===== ENTRIES PROVIDED

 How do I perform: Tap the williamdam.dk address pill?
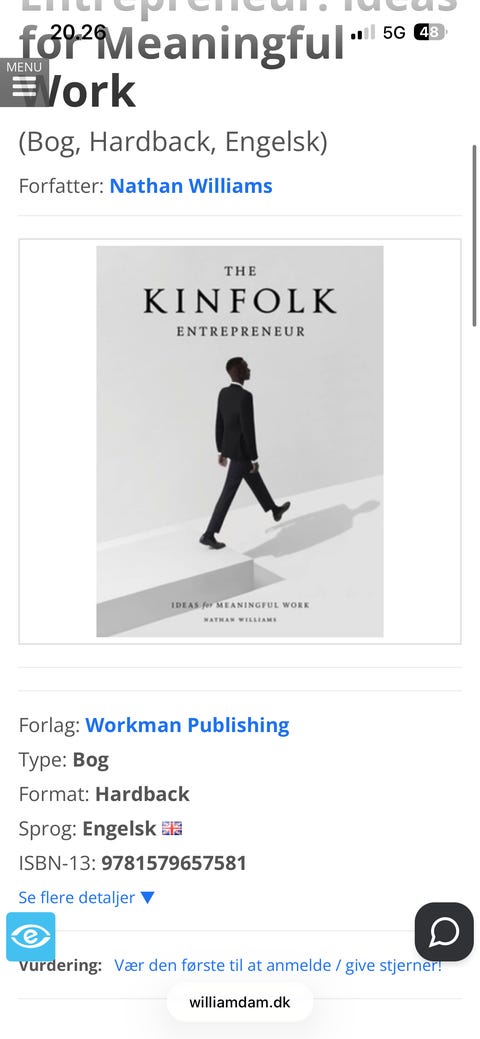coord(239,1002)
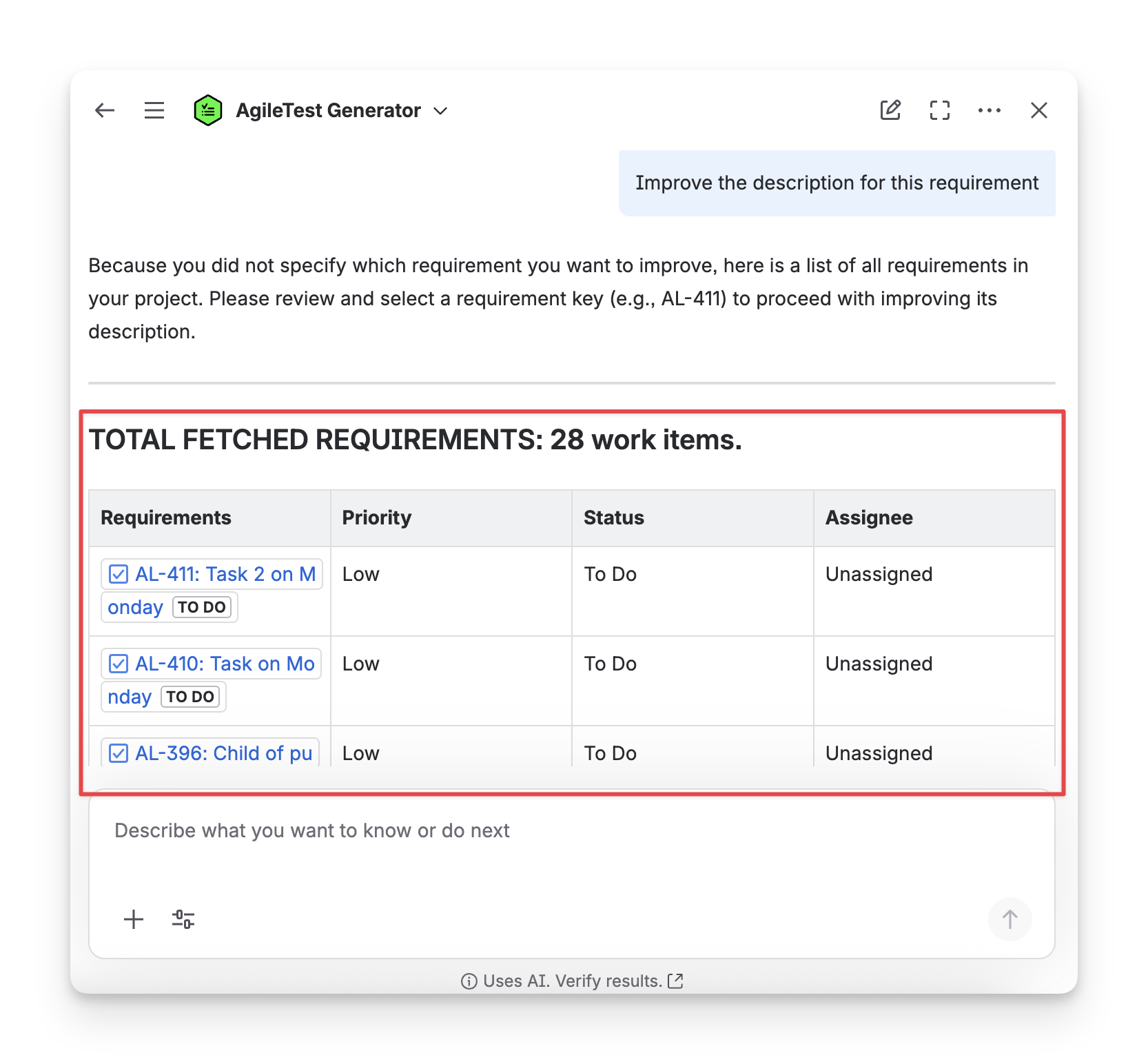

==========
===== ENTRIES PROVIDED

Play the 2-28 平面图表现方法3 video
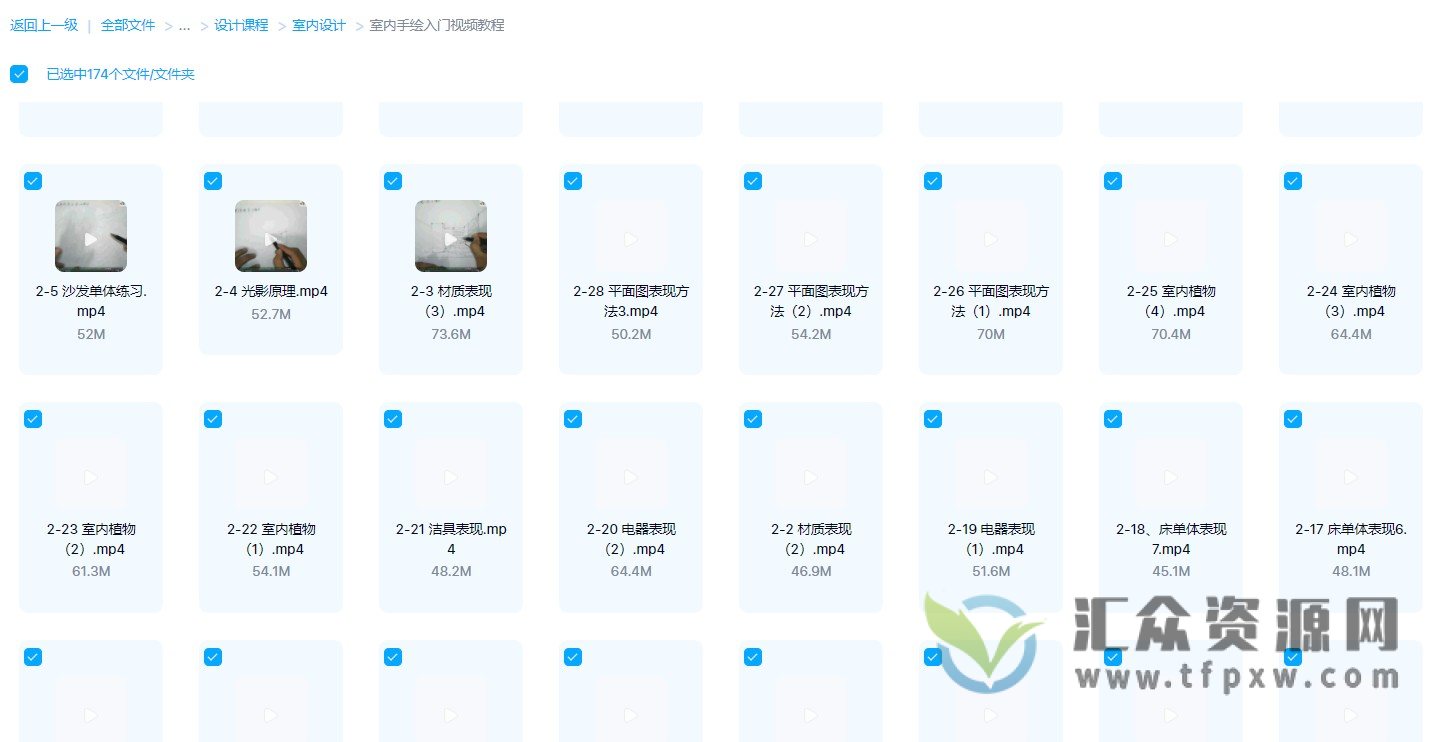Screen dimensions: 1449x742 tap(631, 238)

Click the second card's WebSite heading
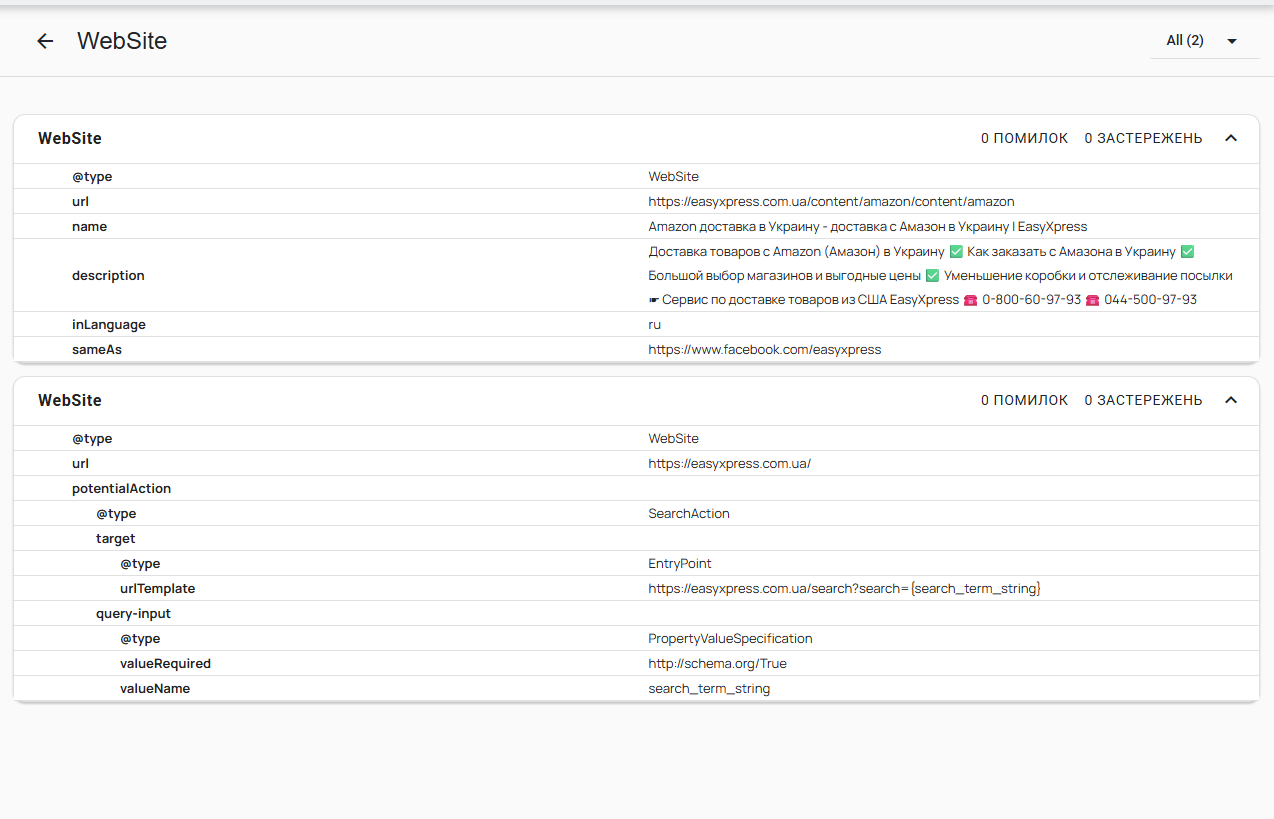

==========
===== ENTRIES PROVIDED

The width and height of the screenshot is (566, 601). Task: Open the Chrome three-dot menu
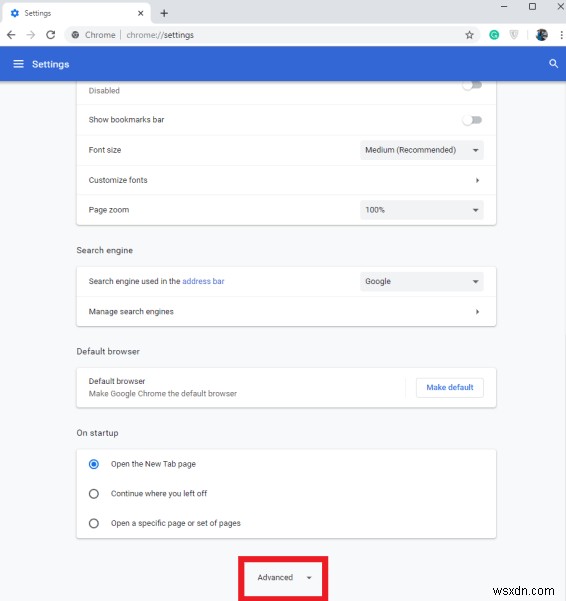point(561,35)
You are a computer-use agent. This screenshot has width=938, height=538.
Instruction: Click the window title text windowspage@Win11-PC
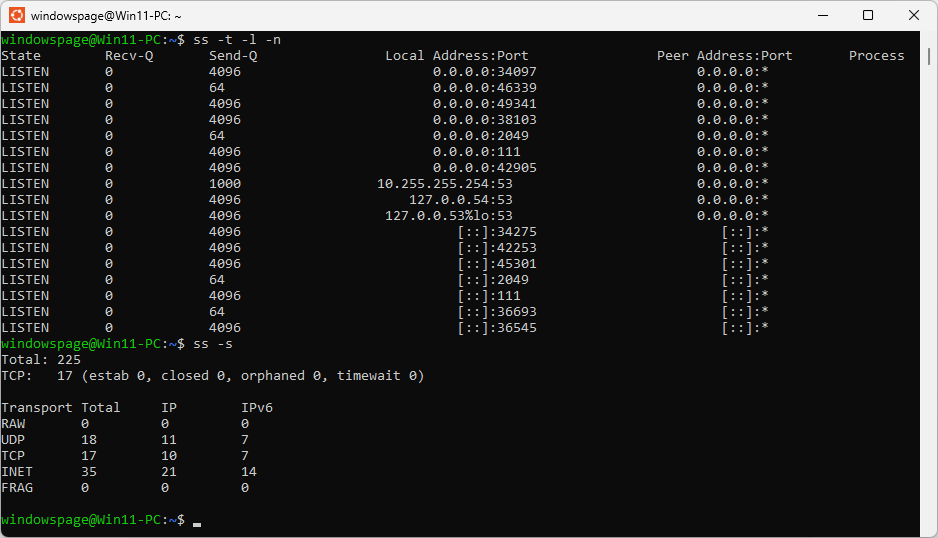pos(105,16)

==========

• _TASK TO CARRY OUT_: In the records above, everything from the line with "Play the 2-28 平面图表现方法3 video" down to the line with "Click the second card's WebSite heading" is to be set down exactly, both ends included, with no pictures and no other lines.

• _PROBLEM SOLUTION_:
Play the 2-28 平面图表现方法3 video
Screen dimensions: 1449x742 tap(631, 238)

Click the second card's WebSite heading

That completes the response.